Step 2: Plan Dual Marking on Packaging

During the transition, packaging must carry both a 1D UPC/EAN and a 2D code. This isn't just a design decision — it requires coordination across packaging design, IT, compliance, and marketing teams.

One critical detail from GS1's testing: the 2D code must be within 50mm (approximately 2 inches) of the linear barcode's centre to achieve reliable high-speed POS scanning performance. This placement requirement needs to be factored into artwork planning before production.

Step 3: Generate GS1-Compliant QR Codes

Not every QR code qualifies. Brands need codes that conform to GS1 Digital Link URI syntax — encoding the GTIN (and optionally batch, expiry, and serial data) within a structured URL format.

QRStuff's GS1 Digital Link QR Code service generates Sunrise 2027-compliant codes ready for retail POS scanning. One practical advantage for packaging teams: the destination a dynamic code links to can be updated after printing, without a reprint. For brands managing multiple SKUs, bulk generation is available on Full Suite and Enterprise plans — with API access for direct integration into packaging or ERP workflows.

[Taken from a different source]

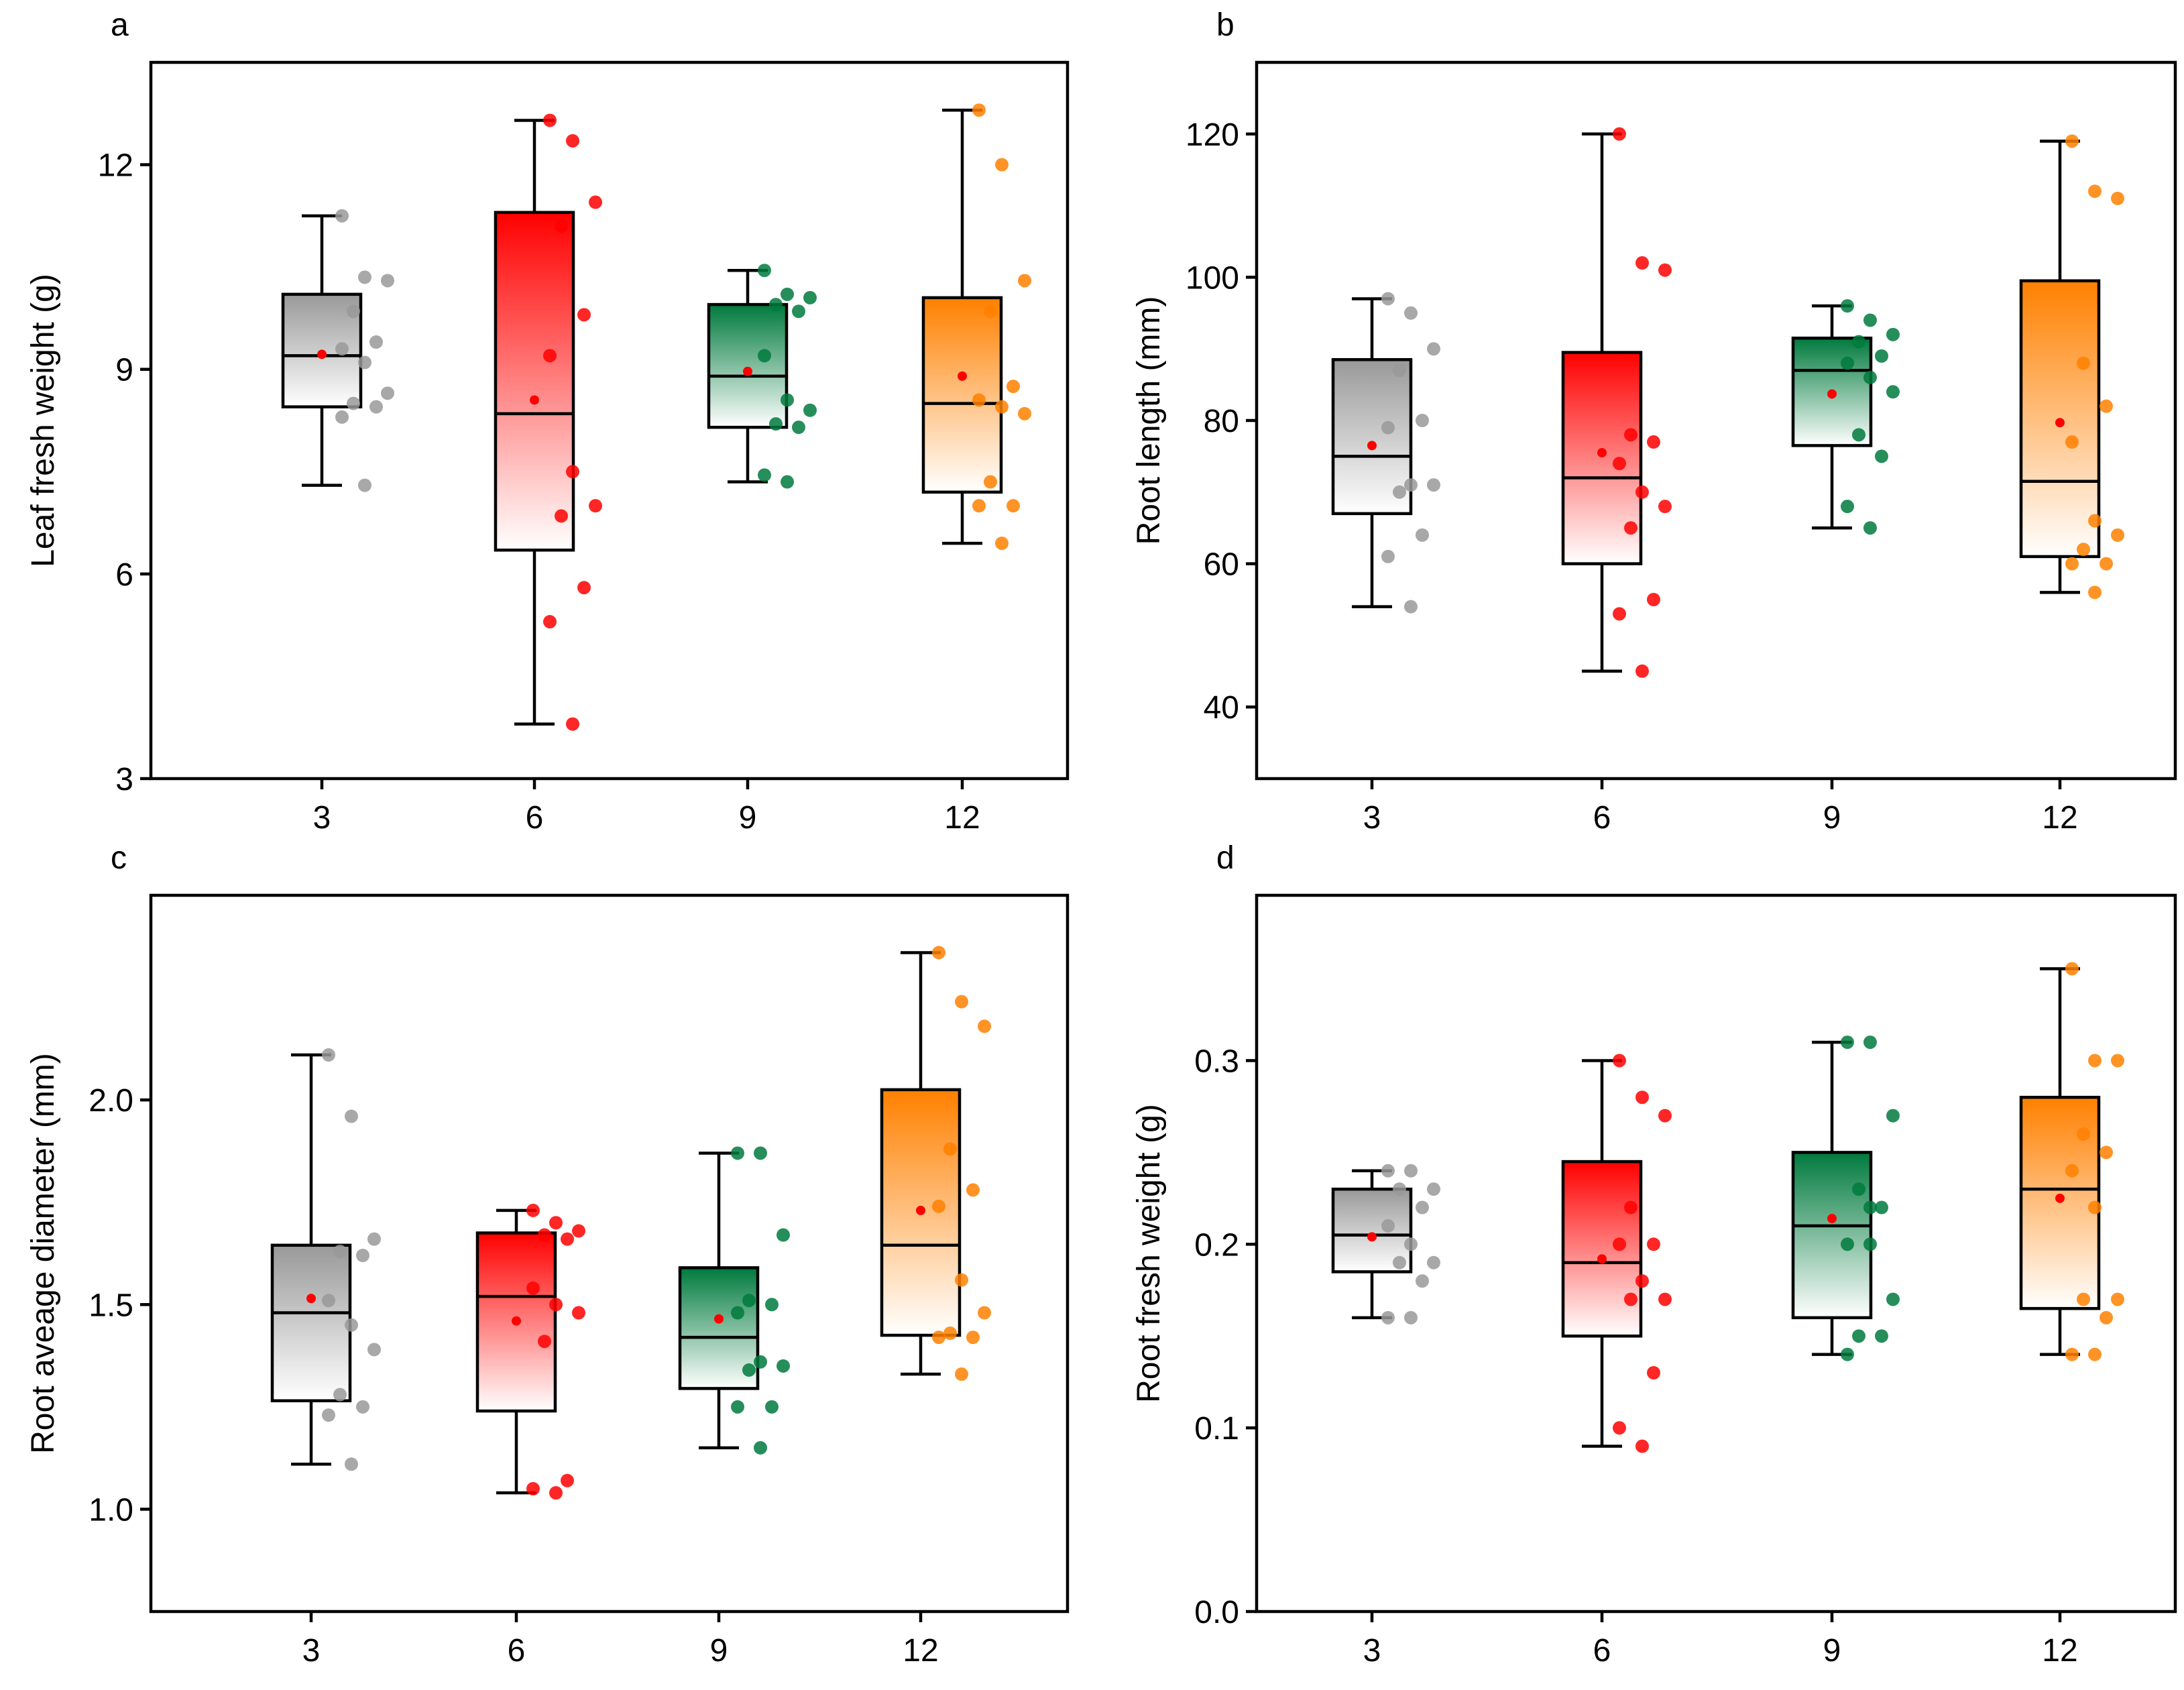 The height and width of the screenshot is (1690, 2184). What do you see at coordinates (111, 1101) in the screenshot?
I see `y-tick-label: 2.0` at bounding box center [111, 1101].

Step 4: Verify Print Quality and Test Across Scanners

A readable code in ideal conditions isn't enough. Test printed codes across:

  • Different scanner types and generations
  • Variable lighting and surface conditions
  • High-speed scanning environments (simulating retail checkout speeds)

Verify codes meet GS1's print quality requirements before committing to full production runs. Fix problems at the test stage, not after 500,000 units are on shelves.

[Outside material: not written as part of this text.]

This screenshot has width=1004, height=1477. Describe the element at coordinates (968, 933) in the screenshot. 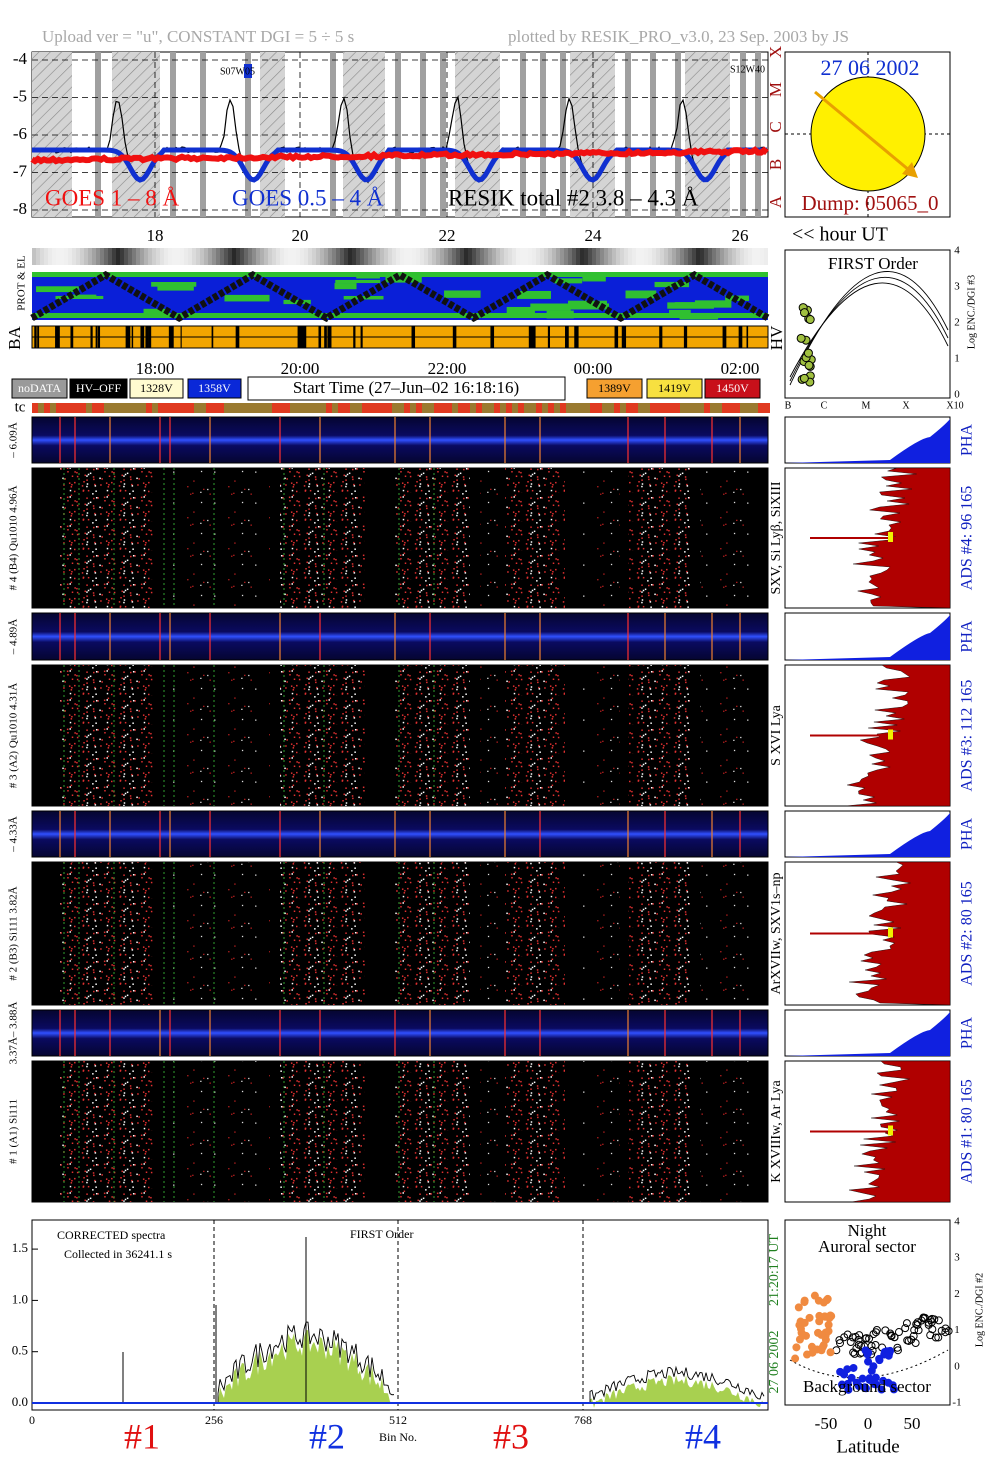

Step 5: Plan for the "Run" Phase

Early movers gain something beyond compliance: data. Real-time scan data from GS1 Digital Link codes can feed directly into inventory systems, consumer loyalty programmes, dynamic pricing engines, and product transparency platforms. Treating Sunrise 2027 as a compliance exercise delivers a working barcode. Treating it as a platform upgrade delivers actionable consumer and supply chain intelligence — and the gap between those two outcomes widens with every scan.

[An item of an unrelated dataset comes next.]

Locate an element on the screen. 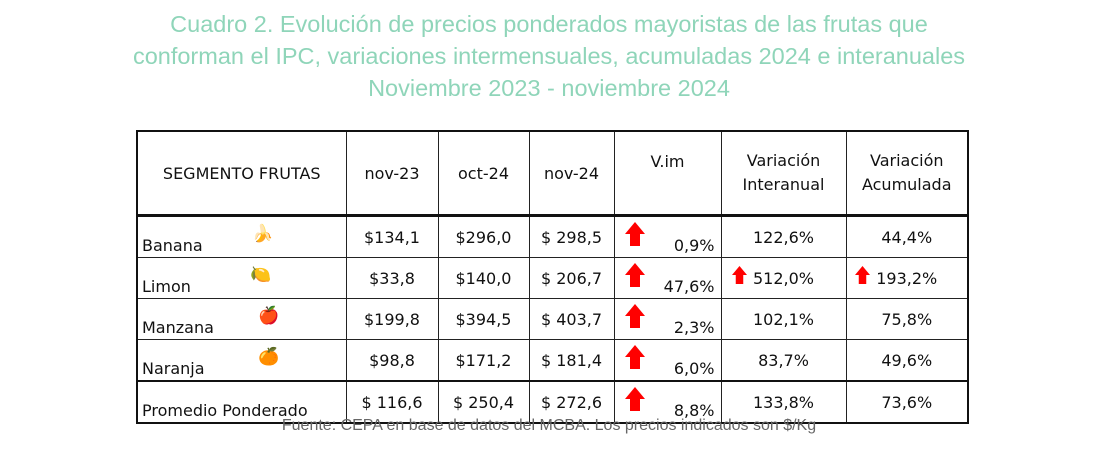 Image resolution: width=1098 pixels, height=450 pixels. acumulada-value: 44,4% is located at coordinates (907, 237).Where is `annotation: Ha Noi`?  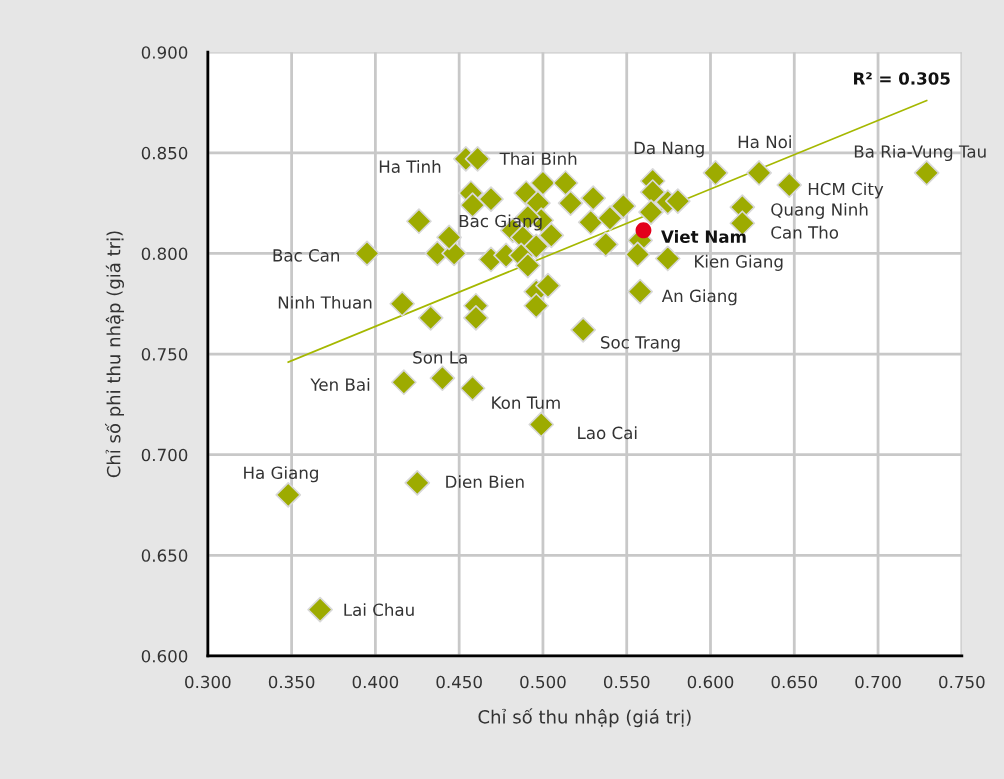
annotation: Ha Noi is located at coordinates (764, 142).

Frequently Asked Questions

What is GS1 Sunrise 2027?

It's GS1's global initiative to ensure all retail POS systems can scan and process 2D barcodes by end of 2027. The goal is to move beyond the data limitations of traditional UPC barcodes and enable richer product data, traceability, and digital connectivity from a single scan.

Is GS1 Sunrise 2027 mandatory?

It's industry-driven rather than government-mandated — GS1 has not issued legal penalties for non-compliance. However, major retailers are aligning POS upgrades to this timeline, making preparation commercially essential for brands selling through mainstream retail channels.

Will Sunrise 2027 phase out UPC barcodes?

Not immediately. Dual marking — carrying both a 1D UPC and a 2D code — is required during the transition period. UPCs will continue to be scanned and accepted after 2027 while the industry scales up to the 90% POS readiness threshold.

What is the GS1 Digital Link standard?

GS1 Digital Link encodes GS1 product identifiers (like a GTIN) into a URL format within a 2D barcode. One scan completes a retail POS transaction and can simultaneously direct consumers to a live web destination: product information, sustainability data, or promotional content.

What does GS1 stand for?

GS1 is a neutral, not-for-profit global standards organization with member organizations in 120 countries and over 2 million user companies. It creates and maintains the international barcode and data standards that underpin global commerce.